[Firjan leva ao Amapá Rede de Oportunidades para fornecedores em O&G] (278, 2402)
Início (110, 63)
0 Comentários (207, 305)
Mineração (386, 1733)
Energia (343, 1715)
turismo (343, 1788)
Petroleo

• **Exercise**: All of the material above should be transcribed exactly, with no line omitted.

• **Answer space**:
[Firjan leva ao Amapá Rede de Oportunidades para fornecedores em O&G] (278, 2402)
Início (110, 63)
0 Comentários (207, 305)
Mineração (386, 1733)
Energia (343, 1715)
turismo (343, 1788)
Petroleo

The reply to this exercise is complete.